Why we need to talk about IUD procedure pain

More and more women are coming forward to share their stories of a painful IUD procedure. Healthcare services need to get better at recording these experiences, says Stephanie O’Donohue

This is an edited version of an article that originally appeared on The BMJ

Examples of excruciating pain experienced during the fitting of an intrauterine device (also known as an IUD or coil) have been in no short supply over the past month. After the release of a patient-led survey focusing on pain scores, and the information (or lack of) given to women before the procedure, media coverage has been extensive. 

Perhaps the most notable was when journalist Naga Munchetty kicked off a feature on Radio 5 Live by detailing her own IUD fitting, describing it as “one the most traumatic physical experiences” of her life. She fainted twice and said that she “felt violated, weak, and angry” – an experience which has been echoed by hundreds, if not thousands, of other women since. 

Dawn Harper, a GP and presenter who appeared as a guest on the show, argued that most women do not feel this pain, and that this level of trauma tends to affect those who have not given birth. However, there are two major flaws with this analysis, highlighted by the testimonies of countless women who have shared their experiences through the survey and, on social media and online forums

Firstly, of those who report excruciating pain, many specifically describe it as being much worse than when they gave birth. Secondly, there is no routine collection of pain scores or patient feedback when it comes to IUD procedures so how can anyone be confident that this affects a small number of women? The data simply aren’t there to support such claims. 

I too experienced excruciating pain during an IUD fitting almost 10 years ago in my late 20s. Like many others, I was told to take paracetamol and that any pain would be mild.
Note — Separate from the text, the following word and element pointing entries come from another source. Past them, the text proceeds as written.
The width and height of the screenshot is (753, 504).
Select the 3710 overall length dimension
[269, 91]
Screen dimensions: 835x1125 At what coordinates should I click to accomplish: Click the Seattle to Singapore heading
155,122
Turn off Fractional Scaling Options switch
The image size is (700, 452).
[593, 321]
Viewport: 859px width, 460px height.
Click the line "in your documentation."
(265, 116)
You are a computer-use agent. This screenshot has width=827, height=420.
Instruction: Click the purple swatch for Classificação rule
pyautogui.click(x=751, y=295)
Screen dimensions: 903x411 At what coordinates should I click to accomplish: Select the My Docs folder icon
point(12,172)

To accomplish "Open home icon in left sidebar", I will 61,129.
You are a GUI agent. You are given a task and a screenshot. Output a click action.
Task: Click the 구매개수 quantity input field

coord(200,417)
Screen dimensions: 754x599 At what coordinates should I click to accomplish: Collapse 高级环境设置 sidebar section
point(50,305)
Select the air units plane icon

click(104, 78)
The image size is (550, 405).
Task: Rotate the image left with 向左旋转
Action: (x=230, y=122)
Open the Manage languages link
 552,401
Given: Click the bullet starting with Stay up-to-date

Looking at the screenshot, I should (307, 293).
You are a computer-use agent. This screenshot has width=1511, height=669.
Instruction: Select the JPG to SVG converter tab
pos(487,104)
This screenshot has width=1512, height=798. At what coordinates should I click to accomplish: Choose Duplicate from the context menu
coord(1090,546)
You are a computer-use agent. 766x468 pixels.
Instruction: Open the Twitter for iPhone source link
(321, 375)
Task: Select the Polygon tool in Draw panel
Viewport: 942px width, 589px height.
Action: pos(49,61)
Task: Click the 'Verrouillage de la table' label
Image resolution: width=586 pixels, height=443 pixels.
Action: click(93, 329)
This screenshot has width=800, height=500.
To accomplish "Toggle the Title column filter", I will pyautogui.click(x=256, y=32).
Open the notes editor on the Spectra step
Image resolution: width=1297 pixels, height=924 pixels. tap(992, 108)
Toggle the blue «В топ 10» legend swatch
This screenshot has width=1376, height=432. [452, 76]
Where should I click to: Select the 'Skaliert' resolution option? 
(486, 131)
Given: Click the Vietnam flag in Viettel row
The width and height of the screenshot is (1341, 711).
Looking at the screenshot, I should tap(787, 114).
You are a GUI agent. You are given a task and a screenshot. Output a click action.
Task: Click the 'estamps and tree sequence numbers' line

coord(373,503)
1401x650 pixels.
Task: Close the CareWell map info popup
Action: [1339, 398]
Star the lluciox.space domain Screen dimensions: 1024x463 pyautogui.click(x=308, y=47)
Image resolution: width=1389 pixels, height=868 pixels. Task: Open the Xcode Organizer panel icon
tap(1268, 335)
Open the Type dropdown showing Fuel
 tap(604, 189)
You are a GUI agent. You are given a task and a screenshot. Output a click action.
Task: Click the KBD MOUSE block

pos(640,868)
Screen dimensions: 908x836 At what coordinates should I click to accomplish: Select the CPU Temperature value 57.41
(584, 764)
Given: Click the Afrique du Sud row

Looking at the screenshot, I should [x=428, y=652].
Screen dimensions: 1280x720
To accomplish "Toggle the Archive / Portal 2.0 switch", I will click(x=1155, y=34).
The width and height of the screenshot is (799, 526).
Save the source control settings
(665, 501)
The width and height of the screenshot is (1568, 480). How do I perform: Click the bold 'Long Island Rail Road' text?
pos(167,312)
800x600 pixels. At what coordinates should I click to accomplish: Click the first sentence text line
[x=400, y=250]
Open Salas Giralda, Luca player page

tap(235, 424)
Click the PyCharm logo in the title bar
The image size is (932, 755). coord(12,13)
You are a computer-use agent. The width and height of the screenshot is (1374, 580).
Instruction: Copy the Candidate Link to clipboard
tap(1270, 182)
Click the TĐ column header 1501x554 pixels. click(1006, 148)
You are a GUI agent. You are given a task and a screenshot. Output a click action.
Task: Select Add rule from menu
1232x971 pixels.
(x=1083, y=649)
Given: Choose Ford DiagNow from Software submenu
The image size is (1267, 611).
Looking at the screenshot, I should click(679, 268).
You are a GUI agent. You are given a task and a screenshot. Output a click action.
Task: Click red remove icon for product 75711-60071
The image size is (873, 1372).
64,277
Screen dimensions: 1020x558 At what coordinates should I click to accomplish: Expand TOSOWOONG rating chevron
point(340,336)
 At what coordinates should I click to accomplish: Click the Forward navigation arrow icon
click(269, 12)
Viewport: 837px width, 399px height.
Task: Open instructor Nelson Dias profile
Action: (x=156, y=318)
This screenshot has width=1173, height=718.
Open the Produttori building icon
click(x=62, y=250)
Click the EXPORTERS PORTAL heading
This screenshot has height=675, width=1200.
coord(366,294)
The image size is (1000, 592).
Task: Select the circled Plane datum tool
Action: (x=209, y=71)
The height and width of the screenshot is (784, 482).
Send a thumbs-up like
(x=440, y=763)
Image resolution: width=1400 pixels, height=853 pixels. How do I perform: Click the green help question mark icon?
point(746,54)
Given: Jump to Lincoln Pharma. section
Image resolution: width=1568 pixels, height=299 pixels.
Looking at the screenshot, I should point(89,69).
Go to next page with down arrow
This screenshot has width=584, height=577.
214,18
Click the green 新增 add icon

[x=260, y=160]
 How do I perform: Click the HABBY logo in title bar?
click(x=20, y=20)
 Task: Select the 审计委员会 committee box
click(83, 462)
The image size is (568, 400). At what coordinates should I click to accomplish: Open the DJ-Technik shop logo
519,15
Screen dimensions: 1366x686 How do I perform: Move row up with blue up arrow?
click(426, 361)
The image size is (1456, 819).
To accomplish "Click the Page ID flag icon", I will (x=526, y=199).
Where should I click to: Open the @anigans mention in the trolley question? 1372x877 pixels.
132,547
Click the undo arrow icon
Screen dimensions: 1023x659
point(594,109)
There was no discussion of any risk factors that may make me more susceptible to pain or that there was any risk of very high levels of pain. 

The pain I felt during the fitting was like nothing I had ever experienced before; it felt like a knitting needle was piercing my womb. I screamed uncontrollably and cried throughout. I was left shaken for days, and traumatised for many years, extremely fearful to return for it to be removed. 

Curious as to how my primal response had been observed and recorded by the clinicians, I recently requested my GP notes. I really felt that it must have left those present nearly as traumatised as me – that this must have been so rare it made an impression; but there was no mention of pain at all in the notes – it would appear they were oblivious. 


In fact, research does back this up. Studies have shown that healthcare professionals’ perception of patient pain during gynaecological procedures is not an accurate reflection of the patient’s pain experience. These findings may go some way to explaining why so many women report feeling dismissed when they communicate their pain during an IUD fitting. However, it’s important to note that some people have described how they ‘froze’ and were unable to speak when they felt immense pain during their IUD insertion; staff being aware of their own ‘blind spots’ when it comes to recognising distress is, therefore, vital. 

Beyond the physical pain experienced by these people is the psychological trauma many report feeling for days, or sometimes years, later that leaves a lasting legacy of harm. This is heightened by the absence, in many cases, of true informed consent being obtained before the IUD procedure; many women are not forewarned of any possibility of high levels of pain, instead being told to expect it to be ‘uncomfortable’ or ‘similar to period cramping’. 

With the NHS drastically understaffed, the task of maintaining safe, rights-respecting services is understandably challenging, but this misinformation can prevent women from being able to weigh things up and make the choices that feel right for them. 

The violation is, therefore, not just felt physically but to their trust and human rights too; the impact of this triple harm must not be underestimated. It can create a fear of healthcare services and affect a patient’s readiness to attend important future gynaecological appointments, such as cervical cancer screenings – and so, the ripples of the trauma create space for harm to continue in missed diagnoses and untreated health issues.

We need a much better understanding of these experiences and their knock-on effects if things are to improve. Take my own case; had I been asked to rate my pain or overall experience, healthcare staff would have obtained an insight that could have been used to help make improvements; healthcare services, and the professionals within them, need to routinely collect feedback and data to inform clinical practice in gynaecology, and capture what matters to patients. This can only happen if patient insight is valued as evidence, and those with lived experience are involved in co-designing research. 

There are some wonderful clinicians championing change that would lead to better gynaecological experiences for women, but it’s difficult finding those who are willing to speak up – particularly where cultures of fear and blame exist. Sadly, we know that around a third of NHS staff do not feel they would be treated fairly if they raised a concern. This, no doubt, affects the ability of frontline staff to advocate for better, safer care for patients – but we desperately need their insights, and desire to learn from patient evidence, in order to understand where the barriers and challenges lie, so that solutions can be found and future harm minimised. 

Patients are speaking up to bring about change and prevent other people from suffering. Let’s make sure we listen to them.